> _What is needed_: In the data that follows, determine how many lines contain the word "till", and give only that number.

[[ Source material, beginning ]]

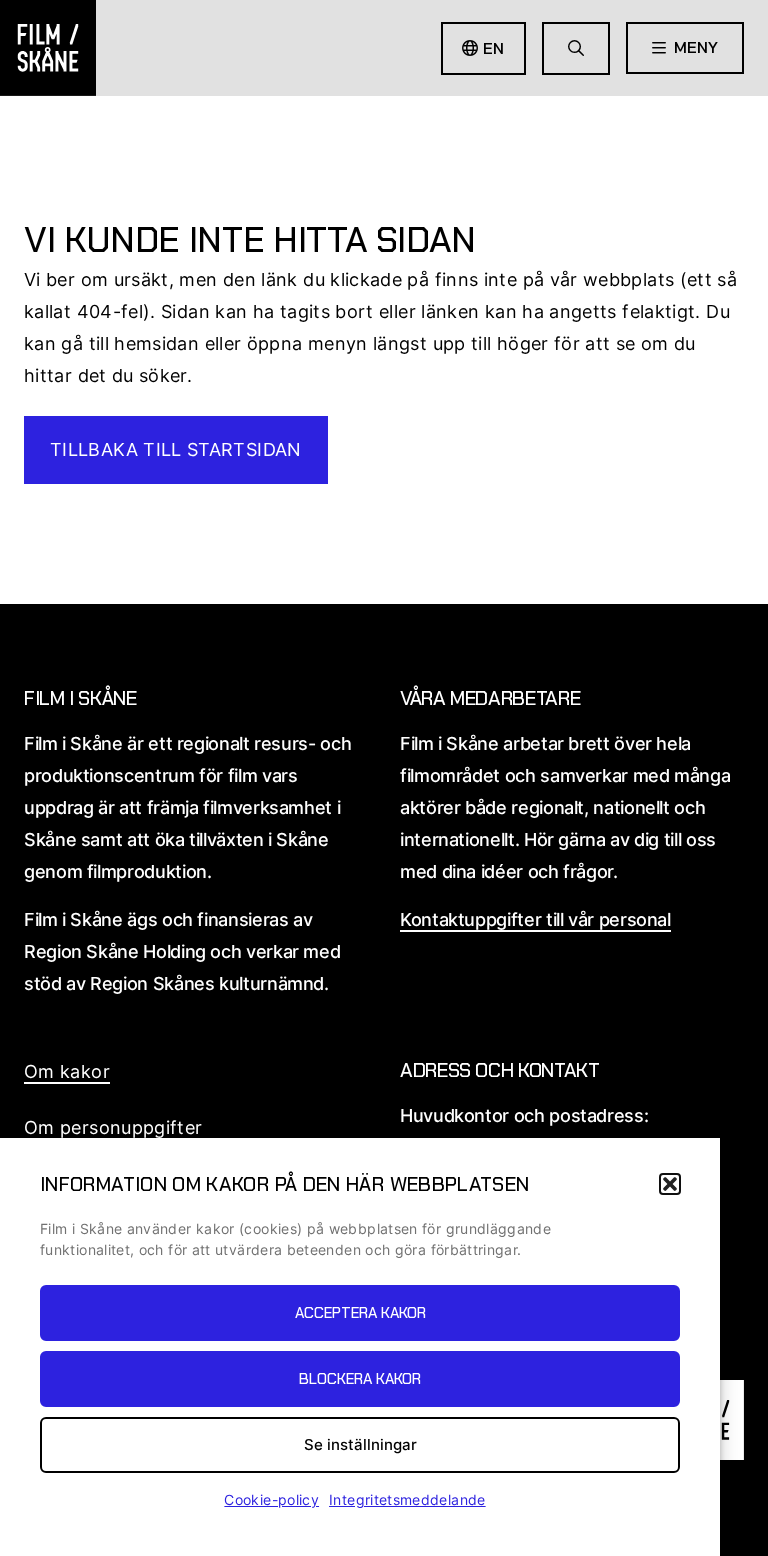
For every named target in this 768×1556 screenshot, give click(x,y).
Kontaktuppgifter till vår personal (535, 919)
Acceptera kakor (360, 1313)
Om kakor (67, 1071)
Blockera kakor (360, 1379)
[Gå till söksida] (576, 48)
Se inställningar (360, 1444)
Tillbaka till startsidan (176, 449)
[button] (670, 1184)
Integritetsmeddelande (407, 1499)
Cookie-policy (271, 1499)
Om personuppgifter (113, 1127)
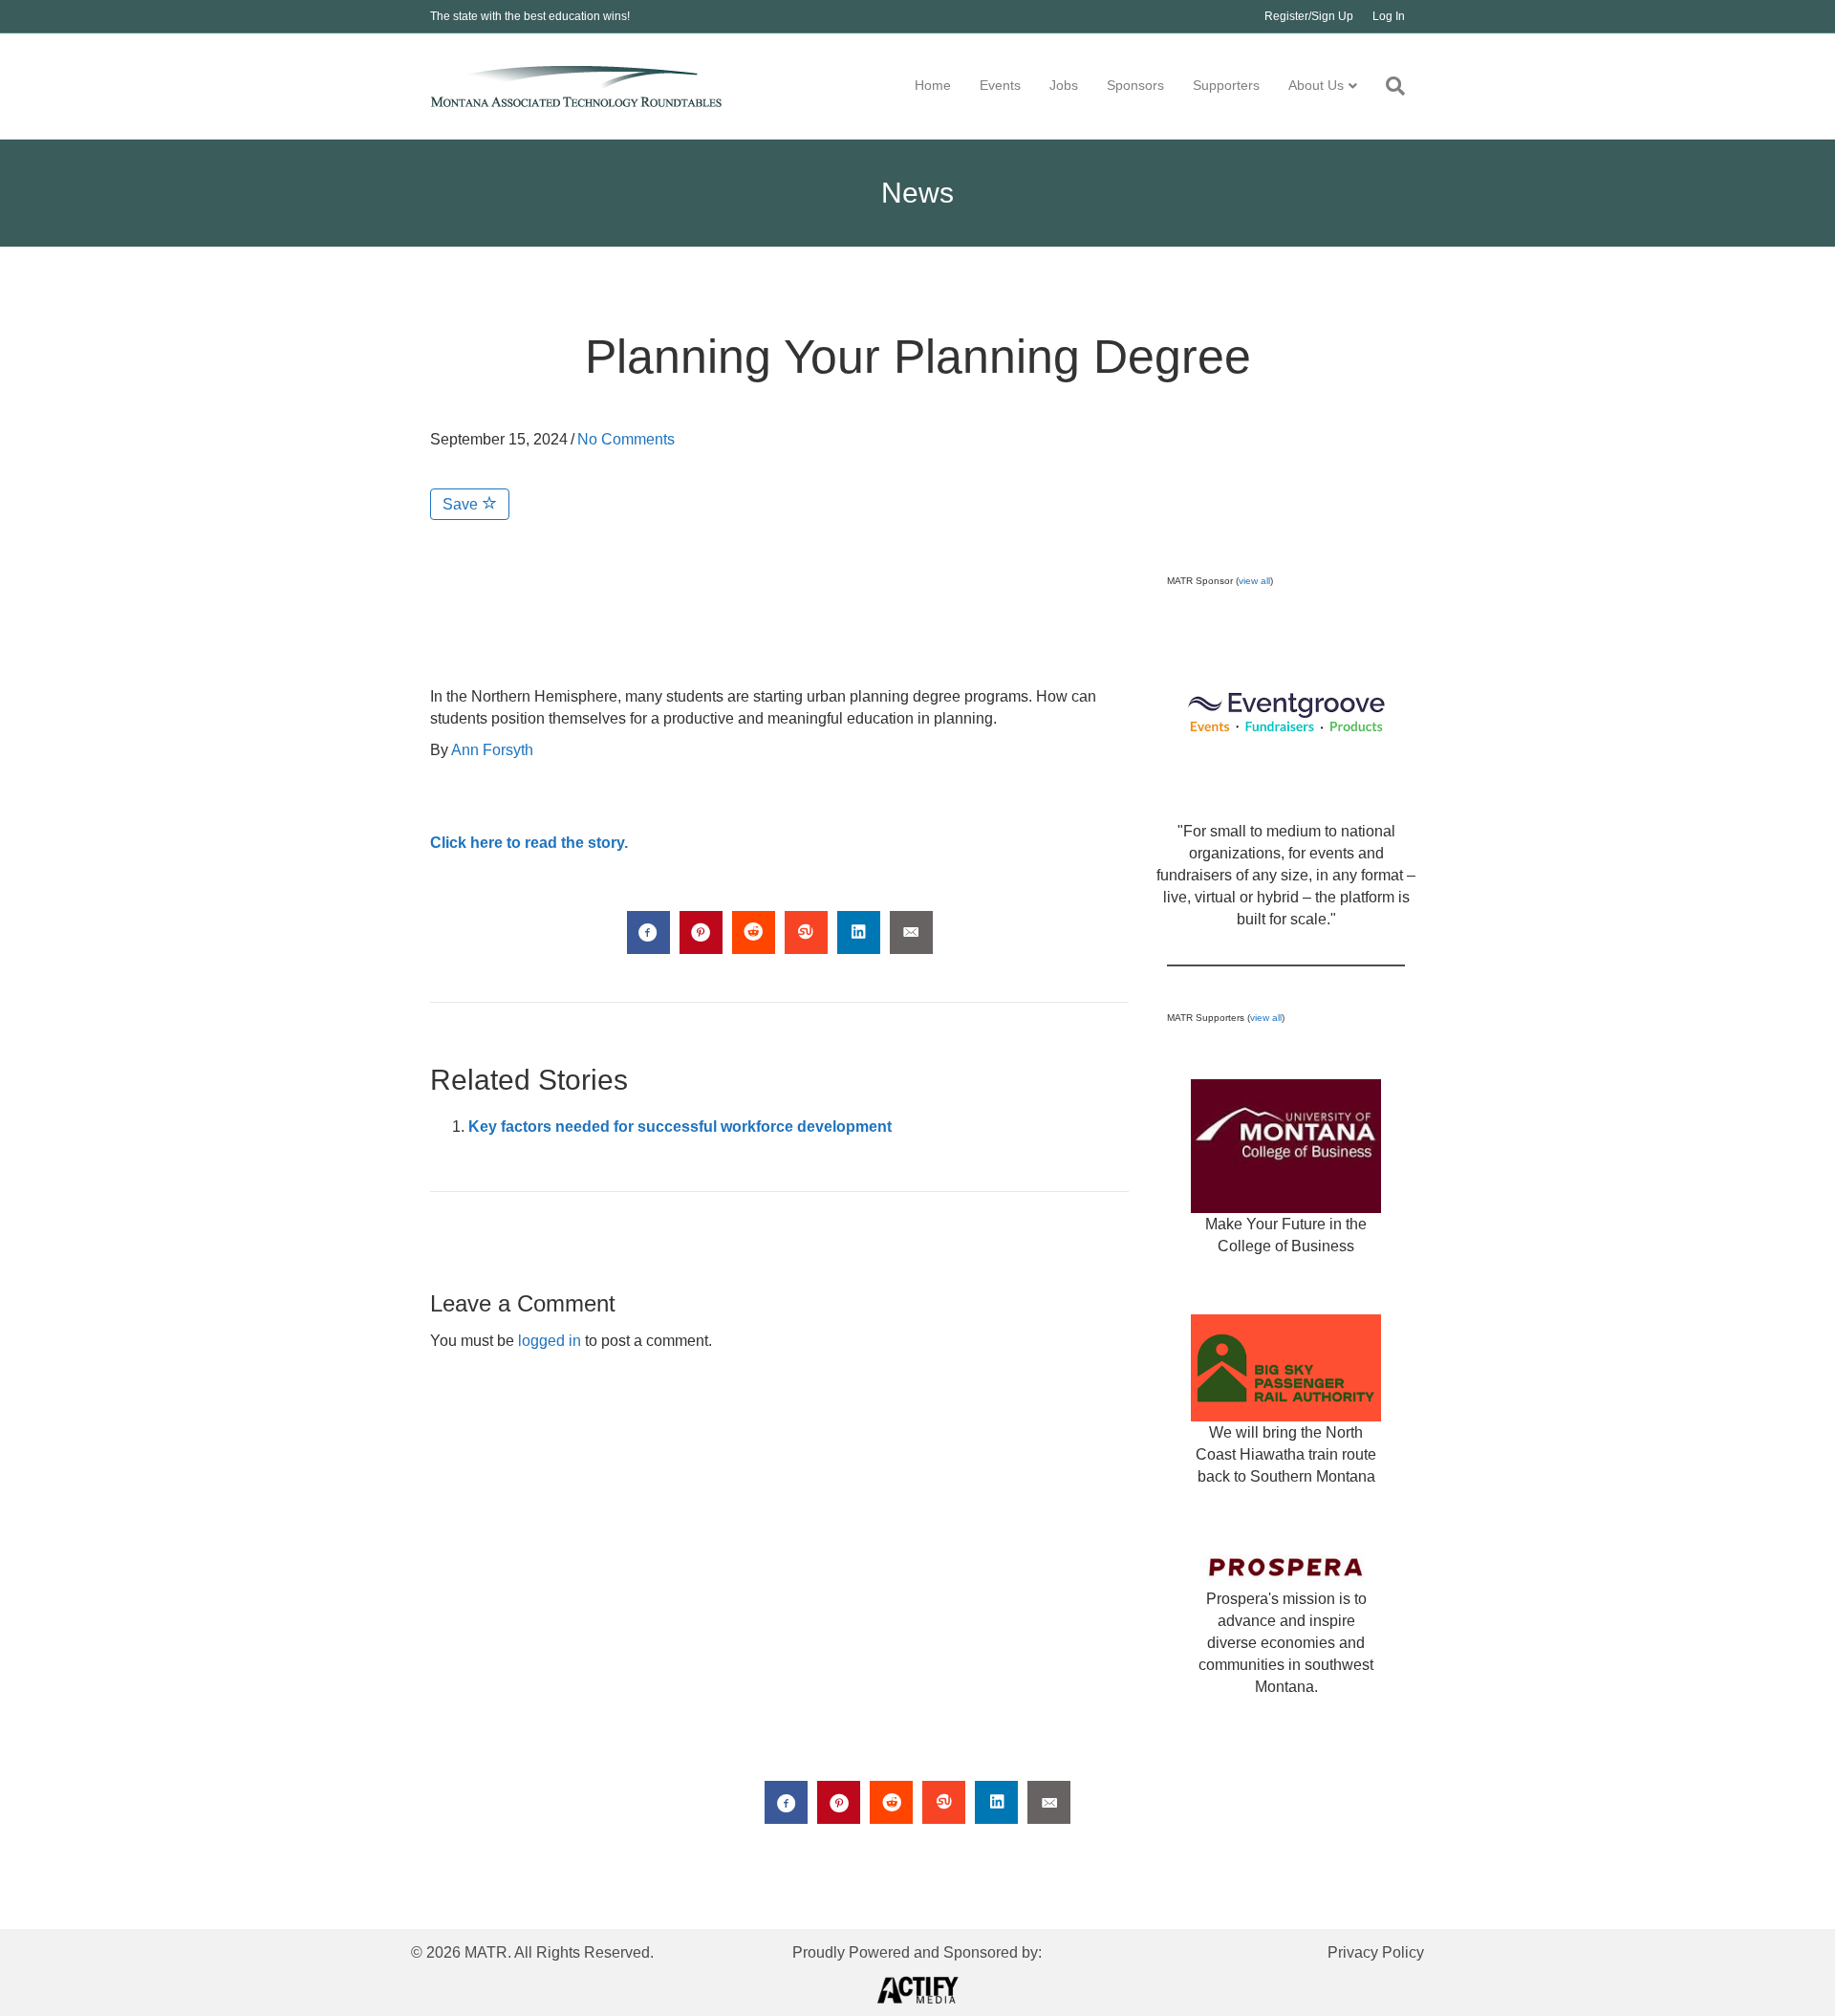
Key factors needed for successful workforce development (680, 1126)
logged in (549, 1341)
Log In (1388, 16)
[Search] (1388, 86)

[[ Source material, end ]]

> _Solution for this task_: 3